Diretores da Anvisa, por sua vez, defendem que não existem remédios que previnam ou tratem o Coronavírus precocemente, como o kit covid promete. Da mesma forma, a Sociedade Brasileira de Infectologia diz não recomendar o uso dos rótulos em casos de Covid-19, enquanto a Associação Médica Brasileira garante que os quatro fármacos não têm eficácia comprovada e, assim, deveriam ser retirados do tratamento da doença.
Ao contrário dos outros órgãos, todavia, o Conselho Federal de Medicina afirmou não condenar nem apoiar o uso dos remédios em tratamentos precoces contra a Covid-19, defendendo que os médicos podem sugerir o melhor caminho para seus pacientes.

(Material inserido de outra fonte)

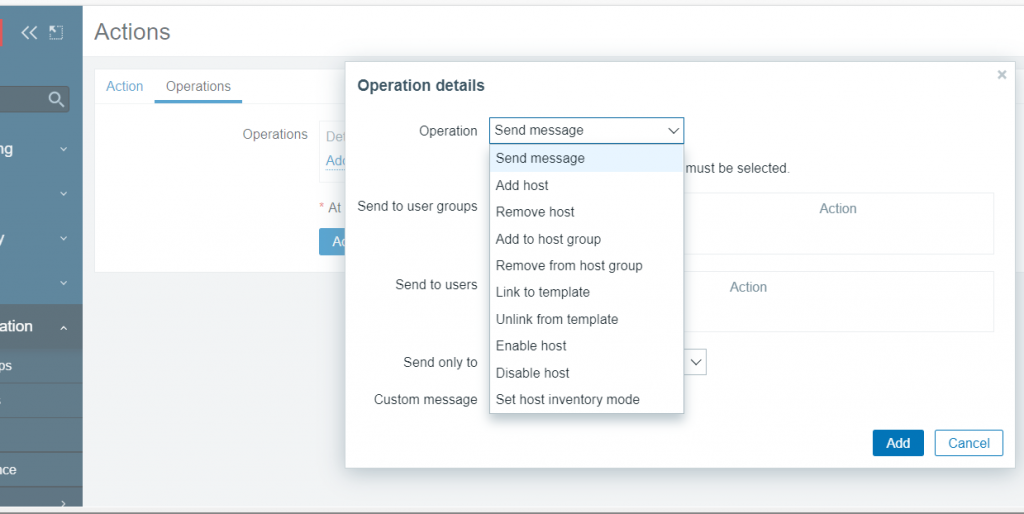Click the Cancel button in the dialog

(968, 443)
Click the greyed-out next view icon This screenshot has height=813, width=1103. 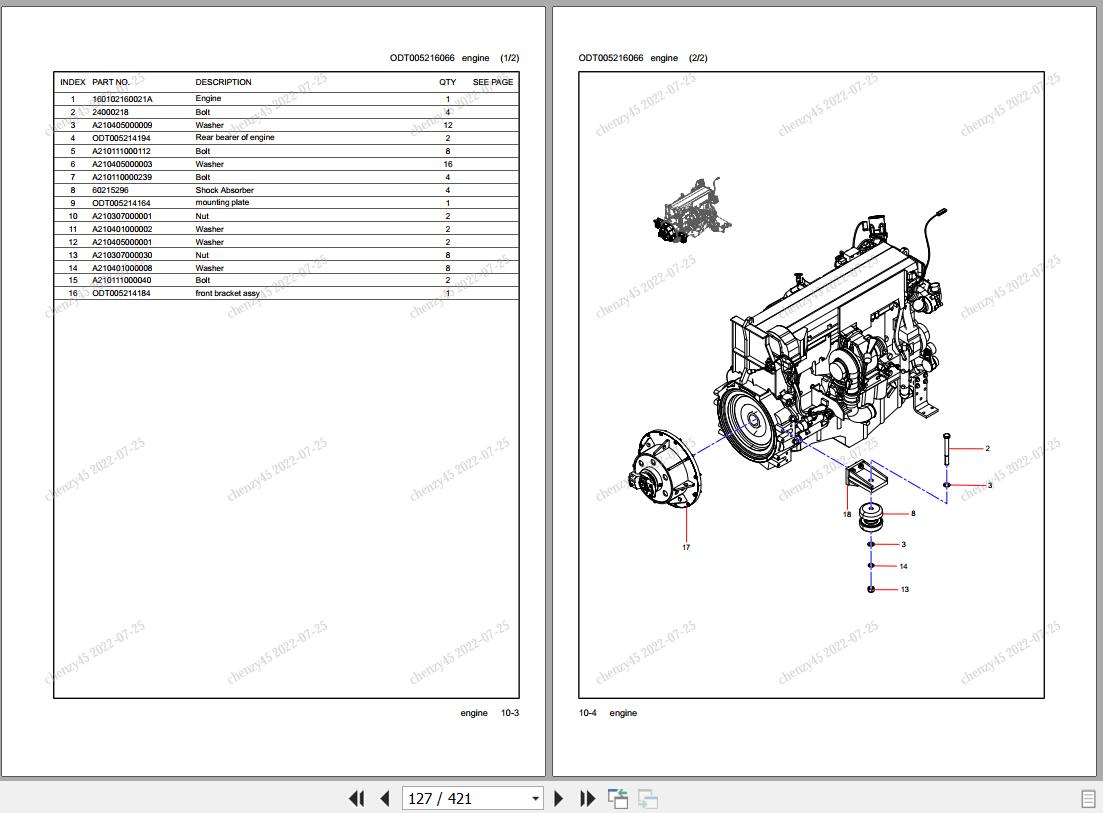click(x=648, y=798)
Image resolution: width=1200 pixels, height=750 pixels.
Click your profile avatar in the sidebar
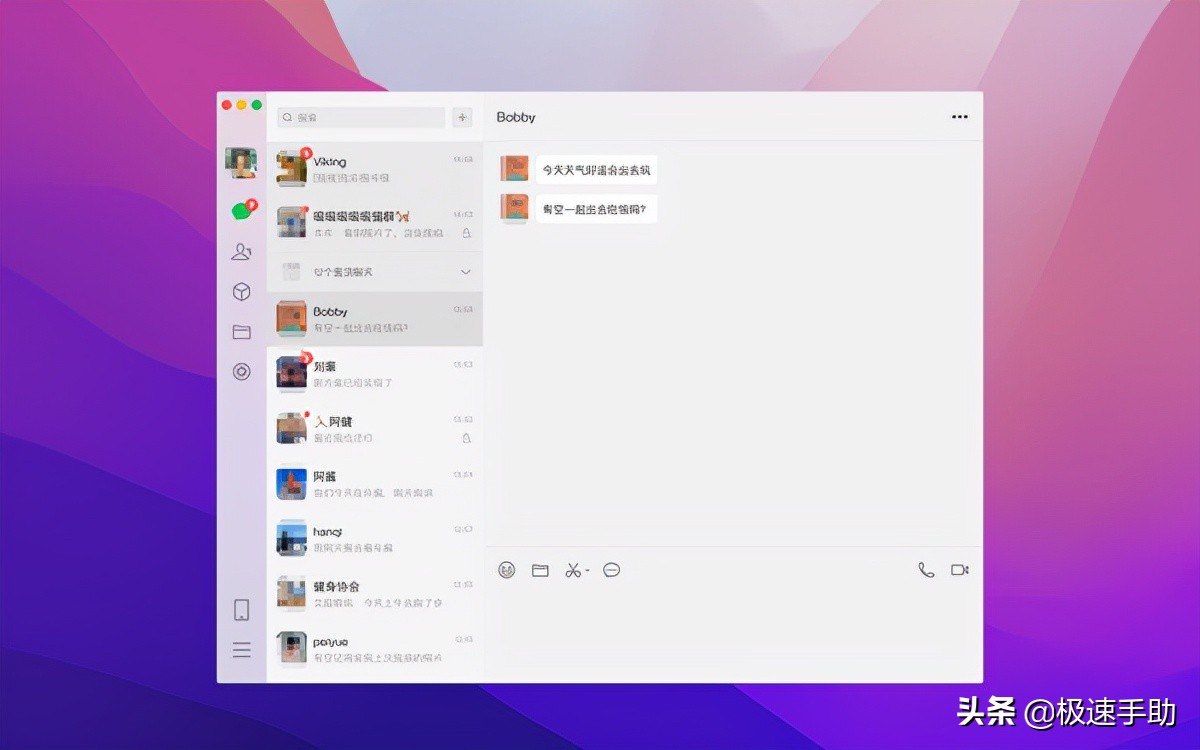[241, 163]
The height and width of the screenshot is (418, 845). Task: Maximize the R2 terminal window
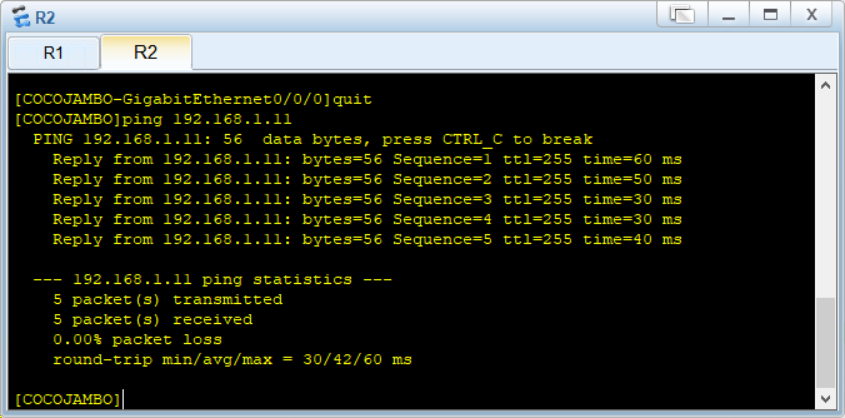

Acontece que, junto com o alto índice de vendas dos medicamentos, a Anvisa também começou a receber mais notificações sobre os efeitos adversos dos fármacos. No total, desde abril de 2020, segundo a Agência Pública, foram 456 denúncias.
Tal quantidade é preocupante porque representa um número dez vezes maior do que o mesmo período no ano anterior, entre abril de 2019 a abril de 2020. De todas as notificações feitas durante a pandemia, inclusive, 173 foram graves e, entre os sintomas mais comuns, estão problemas cardiovasculares (como mudanças no ritmo dos batimentos), dano hepático, diarreia e náuseas.
Questionada pela Agência Pública, por fim, a Anvisa afirmou que "não é possível emitir considerações sobre nenhum dado ou informação específica" sobre os dados de compra e venda dos fármacos analisados pela reportagem exclusiva.